今の尾張家は二十年前の尾張家とは全く違い、生活には困らないものの、名門とは無縁となり、ただの裕福な家庭に過ぎなくなっていた。
堀口景介は配車サービスを呼び、玄関で彼らを迎えに来ることになっていた。
今、車はまだ到着していないため、三人は先に行って待つしかなかった。
彼らが玄関に向かって歩いていると、突然、正門から二つの人影が近づいてくるのが見えた。
男女一人ずつで、男性は背が高くすらりとしており、女性は細身で優美な体つきだった。男性はマスクをしており、女性はマスクの他にキャップも被っていた。
今ではマスクをすることが当たり前になっているため、彼らの姿は人々の注目を集めることはなかった。
しかし尾張靖浩と堀口碧は、男性が藤原修で、女性が時枝秋だと分かった。
藤原修とは何年も会っておらず、時枝秋とも前回会ったのは二年前だった。
しかし、時枝秋は家族全員が心に留めている人物であり、三人家族が彼女を見分けられないはずがなかった。
ただし、その瞬間、誰も軽々しく声をかけることはなく、挨拶もしなかった。
今の時枝秋の立場は以前とは違い、このような姿で現れたのは、おそらくファンに気付かれないようにするためだろう。

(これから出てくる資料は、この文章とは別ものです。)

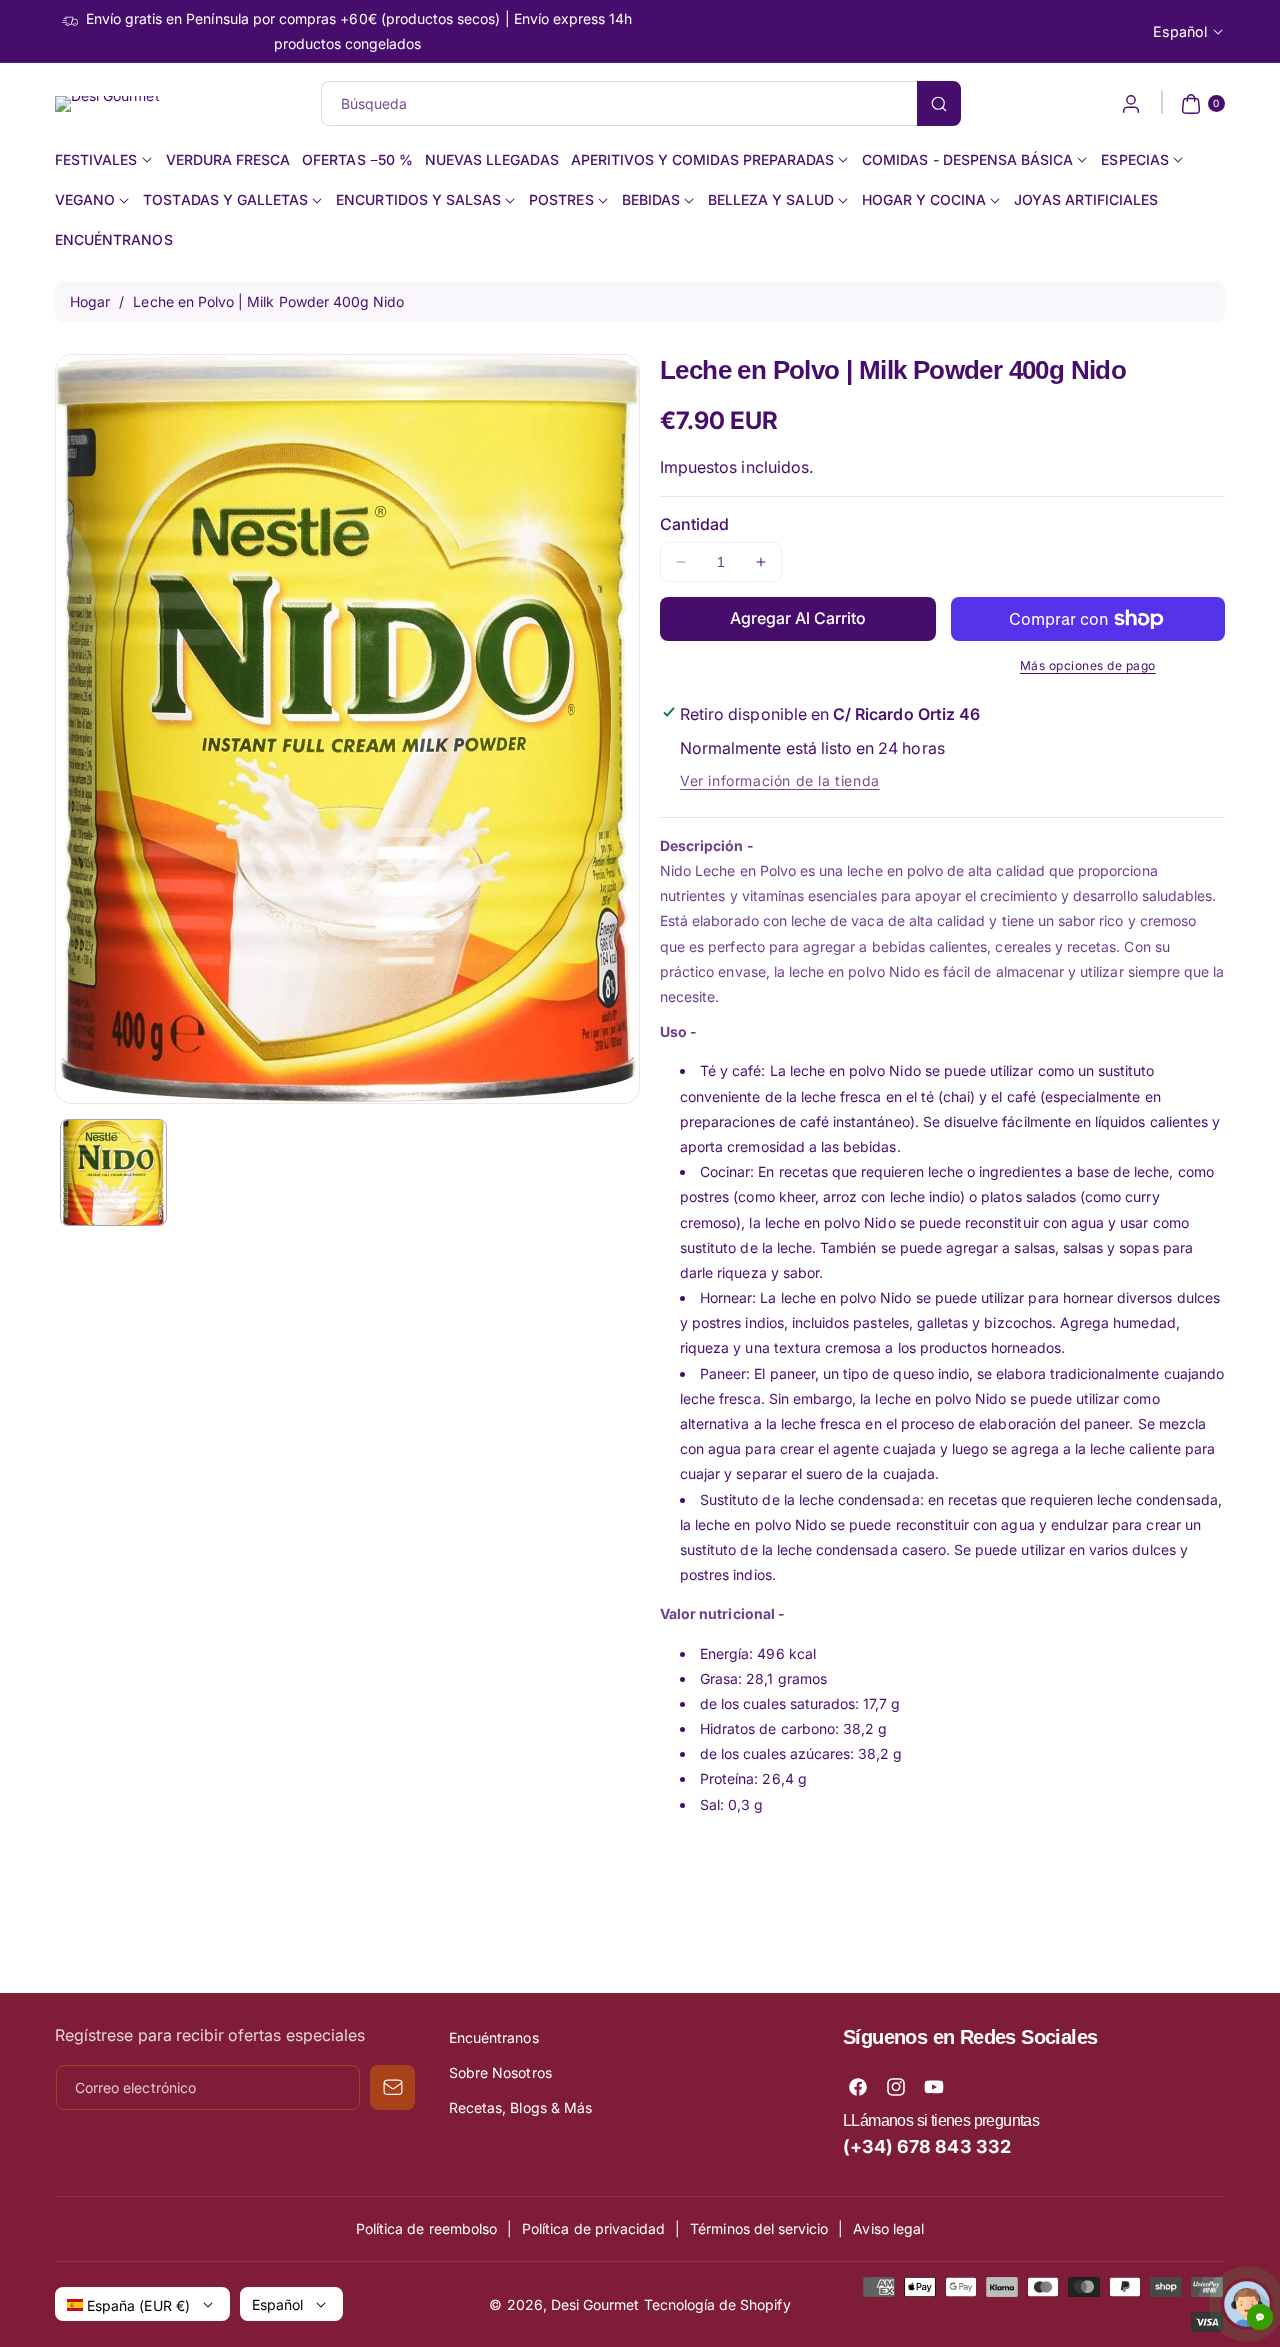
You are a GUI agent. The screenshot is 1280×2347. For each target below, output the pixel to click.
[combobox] (640, 103)
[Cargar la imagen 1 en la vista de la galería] (113, 1172)
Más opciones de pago (1088, 665)
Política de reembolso (426, 2228)
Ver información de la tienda (780, 780)
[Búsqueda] (939, 103)
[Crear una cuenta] (1131, 104)
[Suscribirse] (392, 2087)
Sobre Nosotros (500, 2072)
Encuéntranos (494, 2037)
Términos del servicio (759, 2228)
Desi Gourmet (595, 2304)
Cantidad (694, 524)
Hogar (90, 301)
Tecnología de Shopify (717, 2304)
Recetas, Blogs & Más (520, 2107)
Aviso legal (888, 2228)
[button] (1200, 104)
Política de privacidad (593, 2228)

こんな遅い時間に空港に来ているということは、きっと何か重要な用事があるのだろう。
三人家族は彼女の仕事の大変さを心配し、こんな遅くまで奔走しなければならないことを気の毒に思いながらも、小林凌との関係を断ち切り、自分の道を歩んでいる姿を見て喜ばしく思った。様々な思いが巡るも、誰も彼女の邪魔をしようとは思わなかった。
このように彼女を見守るだけでよかった。これからも会う機会はたくさんあるはずだから。
堀口碧の瞳は少し潤んでいた。
三人がそれぞれ思いを巡らせている時、時枝秋の足取りが一瞬止まり、そして真っ直ぐに彼らの方へ歩み寄ってきた。
尾張靖浩と堀口碧が反応する間もなく、時枝秋は既に彼らの前に立ち、マスクの上から覗く目が輝いていた。
彼女は率先して堀口碧の腕に手を回し、声は小さいながらも誠実に「お母さん」と呼びかけた。
堀口碧は夢を見ているかのように、完全に現実感がなく、飛行機の中で寝ているうちにまだ目が覚めていないのではないかと思った。
娘の顔をじっくりと見ようとした時、時枝秋は身を屈めて尾張靖浩に向かって「お父さん」と言った。